I am a supporter of strategies to prevent the spread of terrorism, and of one overlooked strategy in particular: creative expression. In 2013, a year after the uprising in northern Mali, I moved to Burkina Faso to teach art in two Malian refugee camps where displaced populations from the conflict were residing. My work was to implement community art projects that engaged out-of-school adolescents and the general community in discussions on their identified issues of concern: ethnic cohabitation, education, and human rights, and to provide a medium of expression for their dreams and ideas of the future through public murals.
In both of the refugee camps I worked in, the majority of the population were youth and the majority were Touaregs. The camp was also home to other ethnicities: Peul, Arab, and Songhai who, with varying levels of animosity between them resided in separate sections. Several things troubled me when I started this work. One of the refugees I worked with who was in his early twenties mentioned he had been born in this camp. He explained that his parents had fled to this same area twenty some odd years ago during another phase of Touareg rebellion and instability in northern Mali. It highlighted for me that this crisis is anything but new, it is a prolonged and unresolved conflict – the type of conflict that terrorist organizations find roots in. Most of the youth I worked with believed vehemently in the creation of Azawad: a separate state for the Touareg people. They also believed in their superiority to, fear of, and/or anger towards other ethnicities, especially those in southern Mali. These anecdotes paint a picture of the tensions and frustrations in the camp.

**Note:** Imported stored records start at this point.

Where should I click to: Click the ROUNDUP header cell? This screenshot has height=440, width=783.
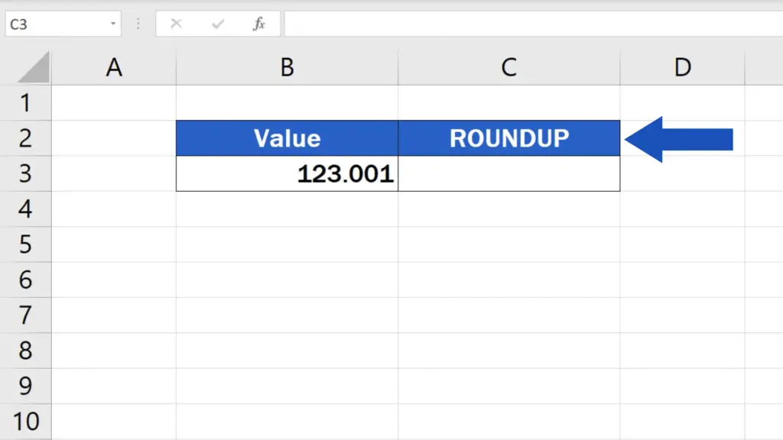tap(508, 138)
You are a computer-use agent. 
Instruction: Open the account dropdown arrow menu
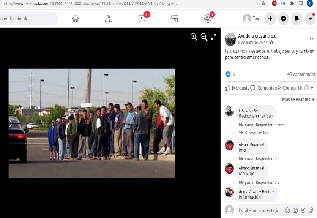click(310, 19)
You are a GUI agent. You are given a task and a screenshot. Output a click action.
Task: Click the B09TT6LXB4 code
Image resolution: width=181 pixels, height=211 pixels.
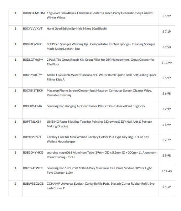tap(32, 122)
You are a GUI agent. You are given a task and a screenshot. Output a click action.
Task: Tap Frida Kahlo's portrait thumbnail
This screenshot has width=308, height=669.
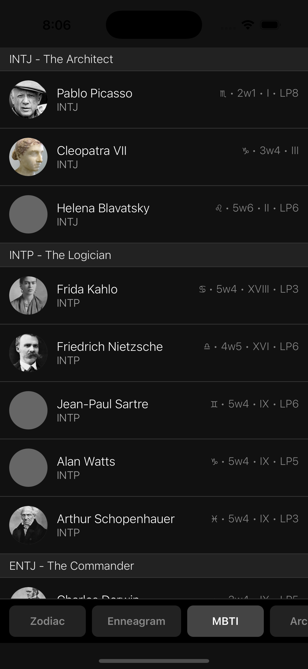point(28,295)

Community arts projects are not traditionally regarded as a force of counter terrorism. Yet, in these two refugee camps, this kind of expressive community-led programming was a positive channel for the frustrations of the youth and community. Adolescents shared that during the program they built relationships across ethnic lines, that they felt less afraid of the “other,” and more open to individuals of a different ethnic group. The passionate energy of the adolescents, especially the boys, was channeled into painting a community mural. Like teenagers anywhere, they wanted to express their identity and they were able to do it through public art. They were extremely proud to express specificities about their culture, including musical traditions and artisanal crafts. One day turned into a painting battle, as different boys climbed up a ladder to repaint the colors of a herd of cattle to resemble their own cows back in Mali. These “cow wars” reflected how prized cattle are in the Touareg nomadic culture, and that this type of visual expression was engaging.

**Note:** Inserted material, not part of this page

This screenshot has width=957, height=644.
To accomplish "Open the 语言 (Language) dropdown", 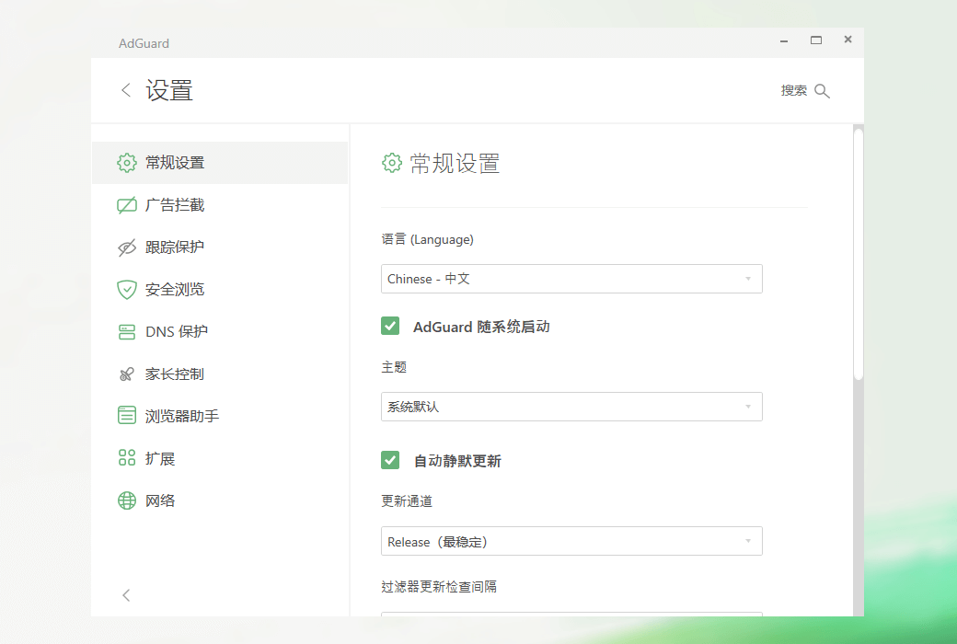I will pyautogui.click(x=571, y=279).
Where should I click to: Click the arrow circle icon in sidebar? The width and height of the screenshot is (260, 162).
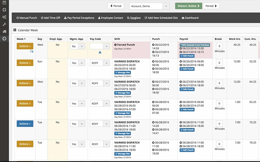coord(4,39)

Some key aspects of peace and reconciliation were at work in these projects: the ability to imagine and substantiate a new future, listening to each other’s stories and hearing and telling a more complex narrative and understanding of identity, and appreciating each other’s humanity and culture. These have been identified as important steps by peacebuilding practitioner Dr. Cynthia Cohen. I believe that programs like these are invaluable but unfortunately too small in dosage. Facebook has allowed me to keep up with some of my former students who have returned to northern Mali. I’m worried when I see photos of some of them posing with AK-47s, their lanky frames draped in bandoliers. They are proud and passionate young men, who have been born into chronic violence and instability. They are angry but they are also sensitive and well-intentioned. When we think about countering terrorism we need to also think about the softer methods. Promoting cultural expression and community cohesion, especially for the Touareg youth who feel marginalized and alienated can be a valuable tool to achieve progress in peacebuilding. Sustained programming in this area would have a powerful impact.
The UN and its allies in countering terrorism should devote more funds to these softer methods instead of relying on fighting fire with fire. Work that transforms a situation of potential violence is surely a smarter, more humane and peaceful strategy. Strategies should include more programming in prevention such as ones that can address the needs of youth and programs can that work to transform relationships on a community level that have long been festering antagonism and violence.
Christina Mallie is a SGPIA graduate, alumna of the UNSS, and Project Director and Co-Founder of Colors of Connection.